» **ЧТО СДЕЛАТЬ**
1. Ответьте по рецензии на «Бесприданницу»:
(a) Какое обозначение Островский вывел на титульном листе «Бесприданницы»?
(b) Чем была прежняя обитель «фоменок»?
(c) Кто автор декораций к спектаклю?
2. Перепишите из рецензии на «Бесприданницу» фрагмент между словами «Суперсовременный снаружи (чтобы» и «наблюдала АЛЛА ШЕНДЕРОВА.», включая их.
3. Продолжите рецензию на «Бесприданницу» после ее последнего предложения.

──────── ОТРЫВОК ────────

RuEn

За «Бесприданницей» дали новую сцену

Новоселье «Мастерской Петра Фоменко»

Суперсовременный снаружи (чтобы не нарушать ландшафт Москва-СИТИ) и уютно-классический внутри, новый театр, расположенный в нескольких метрах от старого, но просторный и оборудованный по последнему слову техники, открылся премьерой «Бесприданницы» в постановке Петра Фоменко. За «фоменками», обживающими новую сцену, наблюдала АЛЛА ШЕНДЕРОВА. 

К «Бесприданнице» Островский относился с особым трепетом: вывел, как это обычно делают композиторы, на титульном листе «Opus 40», и утверждал, что с этой пьесы начнется «новый сорт его произведений». Как ни крути, у «Мастерской», получившей настоящее театральное здание (прежняя обитель «фоменок» — перестроенный кинотеатр «Киев»), тоже начался новый период.
«Бесприданница» поставлена с какой-то особой суровой честностью, словно мэтр режиссуры на этот раз решил отказаться от всех театральных хитростей. Декорации Владимира Максимова — вполне среднестатистические, условно-традиционные: мостик, нависший над сценой, намекает на крутой берег Волги, рамочки на колесах заменяют дверные проемы, а задник с помощью подсветки превращается в сверкающую под луной Волгу. Все пространство под мостом, почти не меняясь, изображает то трактир, то гостиную Огудаловых, то утлое жилище Карандышева. Разница лишь в том, что в доме Огудаловых на нижнем заднике, отделяющем гостиную от комнаты Ларисы, пляшут заманчивые тени, выдающие девичьи тайны: вот Лариса натягивает чулки, ищет пуговки на платье, вот замирает от стука входной двери… Костюмы Марии Даниловой поверхностно стилизуют одежду последней четверти 19-го века, а самые яркие наряды, намекающие на близящуюся эпоху декаданса, достались вовсе не Ларисе, а ее матери, записной моднице города Бряхимова (Наталия Курдюбова).

──────── ДАННЫЕ ────────

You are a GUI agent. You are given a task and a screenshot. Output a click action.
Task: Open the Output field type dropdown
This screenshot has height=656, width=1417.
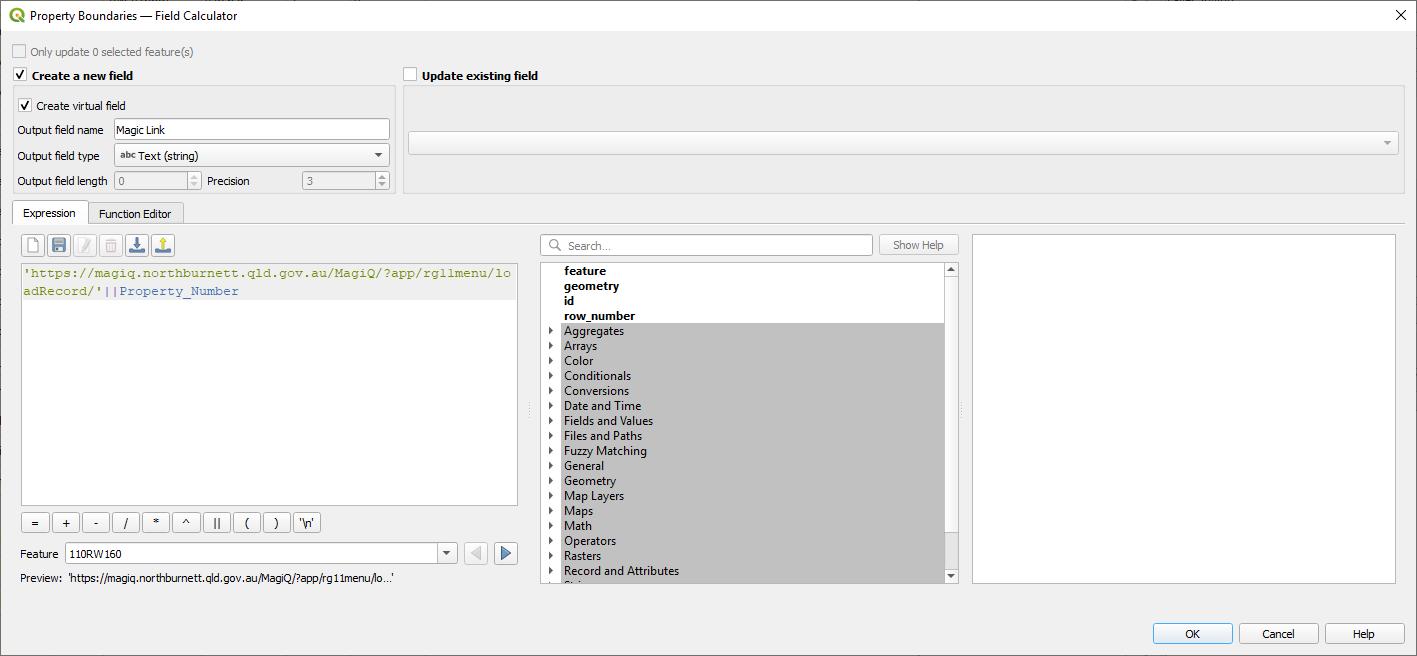252,156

────────

» **РЕЗУЛЬТАТЫ**
1.
(a) «Opus 40».
(b) Перестроенный кинотеатр «Киев».
(c) Владимир Максимов.

2.
Суперсовременный снаружи (чтобы не нарушать ландшафт Москва-СИТИ) и уютно-классический внутри, новый театр, расположенный в нескольких метрах от старого, но просторный и оборудованный по последнему слову техники, открылся премьерой «Бесприданницы» в постановке Петра Фоменко. За «фоменками», обживающими новую сцену, наблюдала АЛЛА ШЕНДЕРОВА.

3.
Теперь, кажется, ясно, почему Петр Фоменко заранее декларировал, что будет делать «Бесприданницу» именно с младшими своими учениками. То есть не со славящимися своим шармом и умением плести тонкое психологическое кружево Галиной Тюниной, сестрами Кутеповыми, Юрием Степановым, Кириллом Пироговым и другими, а с более поздними новобранцами Мастерской. В этом выборе — та же суровая честность: маскировать пустоты и провалы разными «кружевами» эти, младшие «фоменки», не умеют. Если им есть что сказать, если роль сделана — глаз не оторвешь, а если нет — будут сидеть и грамотно, «по школе», произносить текст. Поэтому вначале, когда Алексей Колубков и Андрей Щенников, изображающие пожилого купца Кнурова и молодого Вожеватова, проговаривают весь положенный им Островским диалог, вяло сплетничая про красавицу Ларису, которой приходится идти замуж за ничтожного чиновника, — зритель успевает задуматься, зачем нужно все это чтение по ролям.
Вялость пролога улетучивается с появлением Ларисы. И тут режиссер все же позволяет себе один фокус: властительницей мужских дум оказывается не красотка «вамп», а аскетичная, худощавая, очень естественная, но вовсе не кокетливая Лариса Полины Агуреевой. Чем приворожила она все мужское население Бряхимова, сперва неясно. Но вот Лариса по-матерински снисходительно одернет наивного мальчишку Карандышева, и тут же по-цыгански весело зыркнет на купцов, рассмеется — будто что-то посулит. Ее брак с Карандышевым воспринимается как бегство. Бежит она не столько от пошлости купцов, рассматривающих ее как красивую безделушку — пошлость эта здесь скорее декларируется, чем играется. И не от красавца-погубителя Паратова (Илья Любимов) — в спектакле этого короля играет свита «цыган»: актрисы в пестрых платках кидаются к нему со вздохами «Такой барин приехал!». Бежит Лариса от себя.
С давних лет исповедующий мысль о том, что сохранить в себе «душу живу» могут лишь бродяги-комедианты, такие, как Счастливцев и Несчастливцев в его «Лесе», поставленном когда-то в питерском Театре Комедии и совсем недавно — в парижском «Комеди Франсез», Петр Фоменко дает Ларисе свой шанс на спасение: не богатого жениха ей надо искать, а бежать в актрисы. Не о попранной красоте его спектакль, а о загубленном таланте.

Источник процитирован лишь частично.